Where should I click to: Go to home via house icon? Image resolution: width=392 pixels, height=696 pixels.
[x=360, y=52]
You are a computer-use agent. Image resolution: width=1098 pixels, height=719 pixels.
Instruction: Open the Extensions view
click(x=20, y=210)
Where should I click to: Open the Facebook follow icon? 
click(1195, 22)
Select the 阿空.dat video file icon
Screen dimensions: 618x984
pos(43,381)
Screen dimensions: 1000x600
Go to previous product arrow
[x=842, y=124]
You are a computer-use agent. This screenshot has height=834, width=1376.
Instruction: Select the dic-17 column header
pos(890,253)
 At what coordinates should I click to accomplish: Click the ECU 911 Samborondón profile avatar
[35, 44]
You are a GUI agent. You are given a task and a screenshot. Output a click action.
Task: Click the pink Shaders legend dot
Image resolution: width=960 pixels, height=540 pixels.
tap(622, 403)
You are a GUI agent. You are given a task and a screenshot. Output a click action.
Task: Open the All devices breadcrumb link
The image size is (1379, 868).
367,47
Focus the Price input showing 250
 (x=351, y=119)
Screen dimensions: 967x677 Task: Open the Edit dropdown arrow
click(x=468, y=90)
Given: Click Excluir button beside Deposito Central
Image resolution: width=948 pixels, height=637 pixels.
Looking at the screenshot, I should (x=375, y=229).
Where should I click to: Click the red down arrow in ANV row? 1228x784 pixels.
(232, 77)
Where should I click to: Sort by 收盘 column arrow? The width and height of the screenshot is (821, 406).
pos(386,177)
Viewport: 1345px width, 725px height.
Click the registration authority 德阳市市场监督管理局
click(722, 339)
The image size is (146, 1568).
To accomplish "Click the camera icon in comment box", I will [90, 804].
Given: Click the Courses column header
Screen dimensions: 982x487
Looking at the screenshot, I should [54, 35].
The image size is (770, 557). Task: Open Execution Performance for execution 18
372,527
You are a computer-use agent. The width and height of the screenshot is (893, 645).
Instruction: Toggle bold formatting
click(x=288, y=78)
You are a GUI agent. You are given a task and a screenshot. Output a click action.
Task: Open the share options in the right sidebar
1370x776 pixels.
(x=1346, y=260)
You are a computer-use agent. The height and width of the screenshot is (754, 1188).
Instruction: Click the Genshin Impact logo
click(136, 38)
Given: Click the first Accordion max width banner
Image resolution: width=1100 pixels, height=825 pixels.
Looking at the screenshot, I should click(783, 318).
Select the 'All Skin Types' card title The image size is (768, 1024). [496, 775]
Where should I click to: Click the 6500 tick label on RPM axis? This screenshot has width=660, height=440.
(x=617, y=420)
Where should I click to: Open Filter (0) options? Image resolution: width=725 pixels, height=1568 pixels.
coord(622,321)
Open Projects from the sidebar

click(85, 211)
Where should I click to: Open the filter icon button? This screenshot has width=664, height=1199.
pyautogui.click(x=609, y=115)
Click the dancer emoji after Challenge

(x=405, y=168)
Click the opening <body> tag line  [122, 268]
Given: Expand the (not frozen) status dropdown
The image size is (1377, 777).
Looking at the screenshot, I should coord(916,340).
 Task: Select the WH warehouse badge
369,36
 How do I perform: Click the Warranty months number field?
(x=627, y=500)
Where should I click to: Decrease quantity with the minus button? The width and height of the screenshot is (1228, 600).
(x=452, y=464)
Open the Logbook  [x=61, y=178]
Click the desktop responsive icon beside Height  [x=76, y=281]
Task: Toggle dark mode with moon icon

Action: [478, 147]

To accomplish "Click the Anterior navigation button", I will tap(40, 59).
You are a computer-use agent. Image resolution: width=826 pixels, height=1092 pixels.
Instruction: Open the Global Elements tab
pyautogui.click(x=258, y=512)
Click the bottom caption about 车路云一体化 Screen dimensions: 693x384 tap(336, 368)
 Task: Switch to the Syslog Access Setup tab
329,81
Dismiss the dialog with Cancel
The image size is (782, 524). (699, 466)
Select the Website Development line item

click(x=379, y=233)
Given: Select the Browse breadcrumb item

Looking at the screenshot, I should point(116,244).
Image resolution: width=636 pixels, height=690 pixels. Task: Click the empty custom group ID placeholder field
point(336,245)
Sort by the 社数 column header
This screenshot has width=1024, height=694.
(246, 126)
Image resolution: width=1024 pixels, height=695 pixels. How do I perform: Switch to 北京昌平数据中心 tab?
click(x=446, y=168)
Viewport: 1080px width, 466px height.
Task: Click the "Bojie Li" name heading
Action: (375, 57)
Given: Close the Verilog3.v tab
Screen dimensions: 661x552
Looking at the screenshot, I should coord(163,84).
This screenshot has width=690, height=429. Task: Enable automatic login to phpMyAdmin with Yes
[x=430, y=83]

--- --- ---

WORK INSTRUCTION:
Look over the listing. Pull out every line with the string "beside" in it.

EXERCISE SOLUTION:
Given: Click Excluir button beside Deposito Central
Click the desktop responsive icon beside Height  [x=76, y=281]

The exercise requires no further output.